AVAILABLE RECORDS.
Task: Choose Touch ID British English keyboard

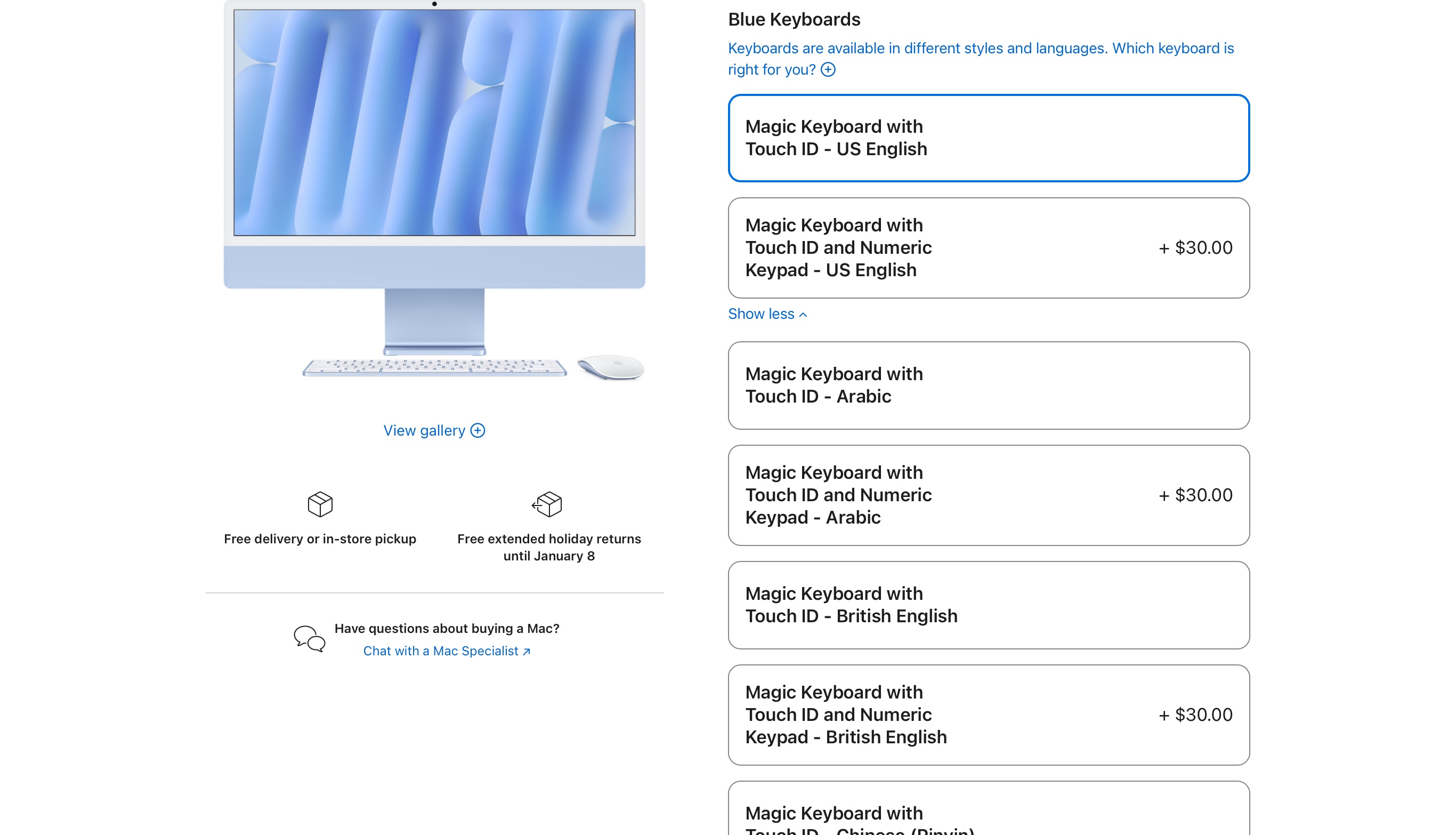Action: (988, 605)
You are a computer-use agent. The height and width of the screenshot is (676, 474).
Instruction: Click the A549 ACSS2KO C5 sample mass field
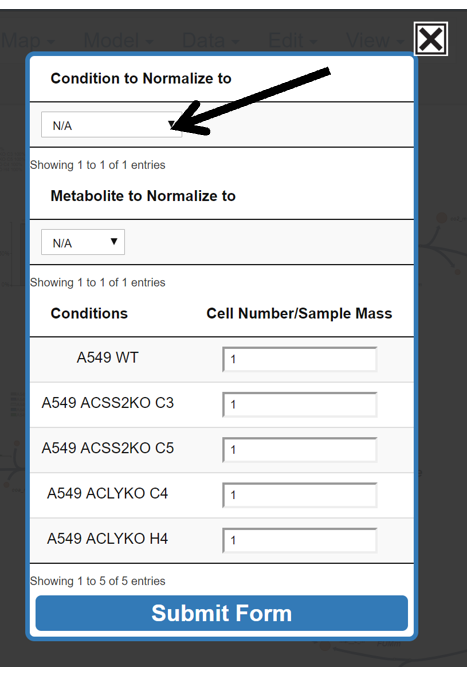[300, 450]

...

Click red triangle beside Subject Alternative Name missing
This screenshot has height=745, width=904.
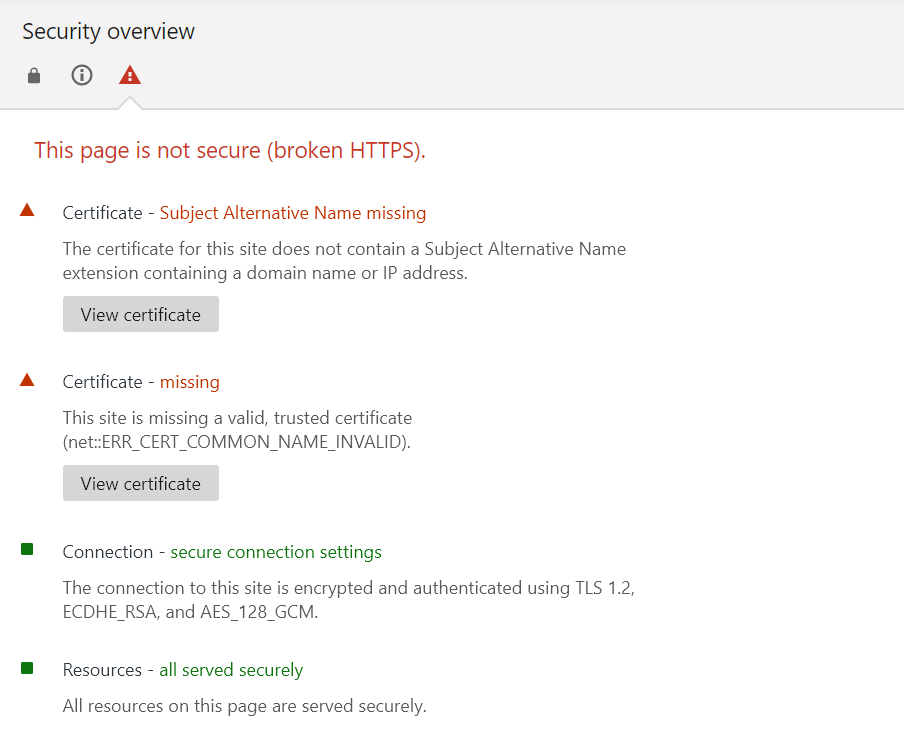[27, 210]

...

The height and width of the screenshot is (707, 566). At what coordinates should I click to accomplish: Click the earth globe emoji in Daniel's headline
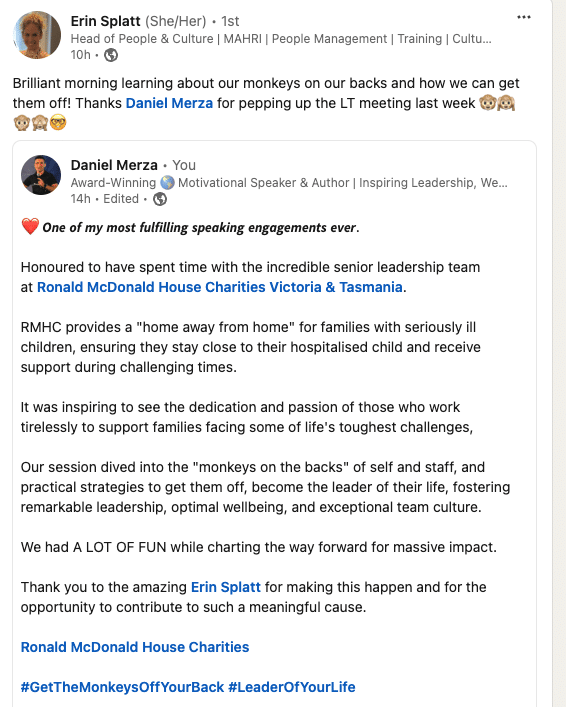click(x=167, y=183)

INSTRUCTION. Find every line in the entries above that contains the word "screenshot", and copy each such line in full.

WRITTEN ANSWER.
You are a computer-use agent. The height and width of the screenshot is (676, 474).
This screenshot has height=745, width=904.
The height and width of the screenshot is (707, 566). At what coordinates should I click to accomplish: Click the earth globe emoji in Daniel's headline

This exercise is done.